Die Frage, inwieweit es sinnvoll ist, sich für einen Preis, für den man nominiert worden ist, aber nicht ausgewählt wurde, bei der nächsten Ausschreibung noch einmal zu bewerben, ist nicht einfach zu beantworten. Hier ist eine kritische Selbsteinschätzung gefragt, wie jemand die Qualität seiner Arbeit relativ zu der des Preisträgers einschätzt. Die Entscheidung für eine Person ist normalerweise keine Entscheidung gegen andere Personen, sondern sollte das Bemühen eines objektiven Gremiums sein, nach Abwägung aller Überlegungen aus dem Kreis hervorragend geeigneter Personen eine Person auszuwählen. Solche Entscheidungen sind häufig sehr knapp und manchmal auch vom Zufall bestimmt. Eine erneute Bewerbung kann nach kritischer Überprüfung durchaus sinnvoll sein, dokumentiert sie doch das Interesse nicht nur an dem Preis, sondern auch an der fördernden Institution.

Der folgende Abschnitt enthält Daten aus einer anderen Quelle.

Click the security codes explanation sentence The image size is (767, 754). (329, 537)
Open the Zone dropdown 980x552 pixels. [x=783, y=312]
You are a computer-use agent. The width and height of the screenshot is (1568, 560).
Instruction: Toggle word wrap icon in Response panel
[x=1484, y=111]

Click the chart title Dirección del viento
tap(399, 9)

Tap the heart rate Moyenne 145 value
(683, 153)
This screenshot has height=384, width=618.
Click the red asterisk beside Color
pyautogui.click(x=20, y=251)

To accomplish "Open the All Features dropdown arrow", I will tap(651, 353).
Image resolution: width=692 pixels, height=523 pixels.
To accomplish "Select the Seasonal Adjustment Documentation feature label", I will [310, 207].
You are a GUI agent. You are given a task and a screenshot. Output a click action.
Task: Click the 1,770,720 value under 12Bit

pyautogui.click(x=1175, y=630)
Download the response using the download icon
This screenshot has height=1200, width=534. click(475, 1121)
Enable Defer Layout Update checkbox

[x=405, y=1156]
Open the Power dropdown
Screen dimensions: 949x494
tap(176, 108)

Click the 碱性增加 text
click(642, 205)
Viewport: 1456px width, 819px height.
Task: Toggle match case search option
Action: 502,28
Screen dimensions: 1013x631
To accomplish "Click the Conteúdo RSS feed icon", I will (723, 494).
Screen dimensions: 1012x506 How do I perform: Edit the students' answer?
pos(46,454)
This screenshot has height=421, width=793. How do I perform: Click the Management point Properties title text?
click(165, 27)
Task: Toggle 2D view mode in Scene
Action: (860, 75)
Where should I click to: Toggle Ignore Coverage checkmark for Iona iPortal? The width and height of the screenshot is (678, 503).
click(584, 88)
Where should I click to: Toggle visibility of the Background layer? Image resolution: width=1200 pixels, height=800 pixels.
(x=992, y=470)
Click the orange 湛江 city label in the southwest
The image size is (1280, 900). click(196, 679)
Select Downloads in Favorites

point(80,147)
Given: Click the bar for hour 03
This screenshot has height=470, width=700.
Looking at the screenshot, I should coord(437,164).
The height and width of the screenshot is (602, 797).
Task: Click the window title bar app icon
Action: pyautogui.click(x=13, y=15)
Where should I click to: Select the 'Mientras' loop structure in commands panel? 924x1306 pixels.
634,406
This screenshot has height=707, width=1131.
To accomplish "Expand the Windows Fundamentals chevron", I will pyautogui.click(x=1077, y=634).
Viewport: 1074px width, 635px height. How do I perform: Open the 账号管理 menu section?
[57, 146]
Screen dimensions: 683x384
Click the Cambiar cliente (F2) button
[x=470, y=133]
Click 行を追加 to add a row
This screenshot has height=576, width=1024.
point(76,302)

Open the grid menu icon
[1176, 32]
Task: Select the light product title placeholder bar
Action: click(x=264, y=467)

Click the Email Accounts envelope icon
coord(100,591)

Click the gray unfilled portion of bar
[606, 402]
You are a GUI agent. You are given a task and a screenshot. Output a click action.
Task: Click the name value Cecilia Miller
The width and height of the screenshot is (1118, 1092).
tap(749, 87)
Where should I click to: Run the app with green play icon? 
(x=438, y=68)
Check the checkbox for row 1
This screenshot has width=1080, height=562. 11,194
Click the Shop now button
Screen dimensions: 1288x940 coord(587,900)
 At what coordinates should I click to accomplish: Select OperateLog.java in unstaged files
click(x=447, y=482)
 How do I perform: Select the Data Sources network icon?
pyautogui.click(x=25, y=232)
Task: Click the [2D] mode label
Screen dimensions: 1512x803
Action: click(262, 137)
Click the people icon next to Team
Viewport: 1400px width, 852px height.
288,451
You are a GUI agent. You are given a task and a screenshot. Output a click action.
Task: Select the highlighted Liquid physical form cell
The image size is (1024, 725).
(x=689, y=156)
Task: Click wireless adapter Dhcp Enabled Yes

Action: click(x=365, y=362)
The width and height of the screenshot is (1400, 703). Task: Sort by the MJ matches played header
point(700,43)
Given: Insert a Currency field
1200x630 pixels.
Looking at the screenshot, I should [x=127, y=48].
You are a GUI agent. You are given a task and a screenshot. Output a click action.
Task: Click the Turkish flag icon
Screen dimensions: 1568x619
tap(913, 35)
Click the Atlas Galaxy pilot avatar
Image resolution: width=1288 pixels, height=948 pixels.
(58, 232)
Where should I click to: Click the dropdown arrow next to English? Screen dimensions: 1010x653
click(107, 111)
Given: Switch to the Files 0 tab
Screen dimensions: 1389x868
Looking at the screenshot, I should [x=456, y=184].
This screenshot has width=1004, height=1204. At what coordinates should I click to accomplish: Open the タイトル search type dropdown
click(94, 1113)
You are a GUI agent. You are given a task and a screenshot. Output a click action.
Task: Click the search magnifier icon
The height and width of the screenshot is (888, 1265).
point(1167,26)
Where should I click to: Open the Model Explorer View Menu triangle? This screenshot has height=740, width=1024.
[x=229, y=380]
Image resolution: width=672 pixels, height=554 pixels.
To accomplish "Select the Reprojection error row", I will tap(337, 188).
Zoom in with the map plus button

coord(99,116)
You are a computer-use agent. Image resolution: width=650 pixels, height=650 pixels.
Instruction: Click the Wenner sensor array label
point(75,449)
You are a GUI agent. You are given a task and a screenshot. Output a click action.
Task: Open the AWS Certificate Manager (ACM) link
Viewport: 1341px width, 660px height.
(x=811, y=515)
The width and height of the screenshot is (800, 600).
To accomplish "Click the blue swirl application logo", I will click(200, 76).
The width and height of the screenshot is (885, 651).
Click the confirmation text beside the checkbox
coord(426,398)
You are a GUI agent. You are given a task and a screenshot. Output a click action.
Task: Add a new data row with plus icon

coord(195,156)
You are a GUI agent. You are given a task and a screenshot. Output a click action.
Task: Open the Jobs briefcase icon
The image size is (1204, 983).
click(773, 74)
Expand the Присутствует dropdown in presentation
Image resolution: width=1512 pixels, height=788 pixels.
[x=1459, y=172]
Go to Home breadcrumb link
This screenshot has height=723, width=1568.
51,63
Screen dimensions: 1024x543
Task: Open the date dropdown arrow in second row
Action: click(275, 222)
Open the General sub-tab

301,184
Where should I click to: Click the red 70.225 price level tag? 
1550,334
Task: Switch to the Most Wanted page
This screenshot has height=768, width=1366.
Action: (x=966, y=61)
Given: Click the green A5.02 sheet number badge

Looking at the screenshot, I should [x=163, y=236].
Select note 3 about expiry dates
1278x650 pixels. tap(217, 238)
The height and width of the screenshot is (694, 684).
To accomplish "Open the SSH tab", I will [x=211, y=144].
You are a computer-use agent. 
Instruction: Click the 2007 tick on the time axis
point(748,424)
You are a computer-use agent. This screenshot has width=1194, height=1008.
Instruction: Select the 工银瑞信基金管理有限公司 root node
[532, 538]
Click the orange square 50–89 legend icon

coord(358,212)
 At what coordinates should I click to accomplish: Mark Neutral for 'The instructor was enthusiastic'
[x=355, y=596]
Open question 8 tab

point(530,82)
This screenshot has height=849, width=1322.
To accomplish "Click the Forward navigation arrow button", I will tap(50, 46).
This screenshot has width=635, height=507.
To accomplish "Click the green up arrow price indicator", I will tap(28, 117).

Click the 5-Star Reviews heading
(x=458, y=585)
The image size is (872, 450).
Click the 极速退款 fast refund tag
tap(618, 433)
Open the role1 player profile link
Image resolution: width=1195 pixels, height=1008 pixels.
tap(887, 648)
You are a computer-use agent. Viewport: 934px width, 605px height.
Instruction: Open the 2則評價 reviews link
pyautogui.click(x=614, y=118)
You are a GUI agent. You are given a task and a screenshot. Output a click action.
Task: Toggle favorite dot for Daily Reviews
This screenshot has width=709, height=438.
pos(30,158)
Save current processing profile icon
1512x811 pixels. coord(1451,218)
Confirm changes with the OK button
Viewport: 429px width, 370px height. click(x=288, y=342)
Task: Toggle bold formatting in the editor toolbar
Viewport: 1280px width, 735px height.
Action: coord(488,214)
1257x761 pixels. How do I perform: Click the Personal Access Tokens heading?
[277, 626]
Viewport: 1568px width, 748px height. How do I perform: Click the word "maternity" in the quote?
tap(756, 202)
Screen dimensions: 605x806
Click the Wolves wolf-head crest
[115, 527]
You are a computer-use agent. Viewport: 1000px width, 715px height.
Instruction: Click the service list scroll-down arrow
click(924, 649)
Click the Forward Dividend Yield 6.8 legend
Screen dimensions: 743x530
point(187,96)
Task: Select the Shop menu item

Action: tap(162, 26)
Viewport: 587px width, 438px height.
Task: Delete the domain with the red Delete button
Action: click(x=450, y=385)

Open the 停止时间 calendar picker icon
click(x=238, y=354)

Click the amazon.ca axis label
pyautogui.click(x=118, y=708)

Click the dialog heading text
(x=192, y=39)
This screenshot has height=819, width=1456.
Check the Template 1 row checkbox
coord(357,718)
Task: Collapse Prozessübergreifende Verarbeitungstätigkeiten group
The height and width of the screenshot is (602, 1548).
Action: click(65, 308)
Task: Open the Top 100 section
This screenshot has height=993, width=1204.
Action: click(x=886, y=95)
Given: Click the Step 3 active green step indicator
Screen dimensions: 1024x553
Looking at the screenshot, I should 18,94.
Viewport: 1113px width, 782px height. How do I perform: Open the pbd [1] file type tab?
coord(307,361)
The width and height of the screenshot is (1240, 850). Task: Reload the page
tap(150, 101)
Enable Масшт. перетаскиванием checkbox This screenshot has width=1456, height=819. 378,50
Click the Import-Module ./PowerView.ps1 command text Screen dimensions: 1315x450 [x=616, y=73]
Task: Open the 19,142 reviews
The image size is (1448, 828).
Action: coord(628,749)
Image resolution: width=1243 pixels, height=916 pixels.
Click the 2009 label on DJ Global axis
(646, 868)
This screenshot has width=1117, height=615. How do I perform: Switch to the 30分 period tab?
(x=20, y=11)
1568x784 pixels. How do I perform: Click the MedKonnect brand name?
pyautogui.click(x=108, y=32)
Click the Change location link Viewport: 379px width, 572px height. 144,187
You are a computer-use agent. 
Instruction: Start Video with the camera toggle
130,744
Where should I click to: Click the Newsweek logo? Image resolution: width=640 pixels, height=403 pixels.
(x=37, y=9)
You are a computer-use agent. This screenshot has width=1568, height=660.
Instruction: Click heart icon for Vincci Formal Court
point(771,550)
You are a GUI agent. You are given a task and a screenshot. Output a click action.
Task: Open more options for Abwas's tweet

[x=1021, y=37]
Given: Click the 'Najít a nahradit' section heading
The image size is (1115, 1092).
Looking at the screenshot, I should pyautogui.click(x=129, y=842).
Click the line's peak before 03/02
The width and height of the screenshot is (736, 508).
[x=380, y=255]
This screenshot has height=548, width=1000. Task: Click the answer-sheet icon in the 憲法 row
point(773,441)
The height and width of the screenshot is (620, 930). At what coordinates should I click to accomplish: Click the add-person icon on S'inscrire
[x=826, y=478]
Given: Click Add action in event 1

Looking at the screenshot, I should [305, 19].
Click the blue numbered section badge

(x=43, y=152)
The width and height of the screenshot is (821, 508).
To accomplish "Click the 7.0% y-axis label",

Mit Wissenschaftspreisen lässt sich normalerweise kein Geld verdienen. Viele Preise sind ideeller Natur und ehren eine wissenschaftliche Arbeit oder eine/n Wissenschaftler/in mit einer Urkunde oder Medaille. Dort wo die Auszeichnung mit Geld verbunden ist, ist es üblicherweise nicht als persönliche Belohnung, sondern als Unterstützung der wissenschaftlichen Forschung gedacht. Bei den meisten mit Geld versehenen Preisen gibt es deshalb eine Zweckbindung, so dass die Mittel nicht für persönliche Zwecke verwendet werden können.

Das zentrale Nachschlagewerk zu den in Deutschland verliehenen Wissenschaftspreisen und Forschungsstipendien und zu ausländischen und internationalen Preisen, für die sich deutsche Wissenschaftler/innen bewerben können, ist das Handbuch der Wissenschaftspreise und Forschungsstipendien. Es enthält aktuell alle diesbezüglichen Auszeichnungen und auch eine große Zahl von Wissenschaftspreisen, die sich vor allem an den wissenschaftlichen Nachwuchs richten.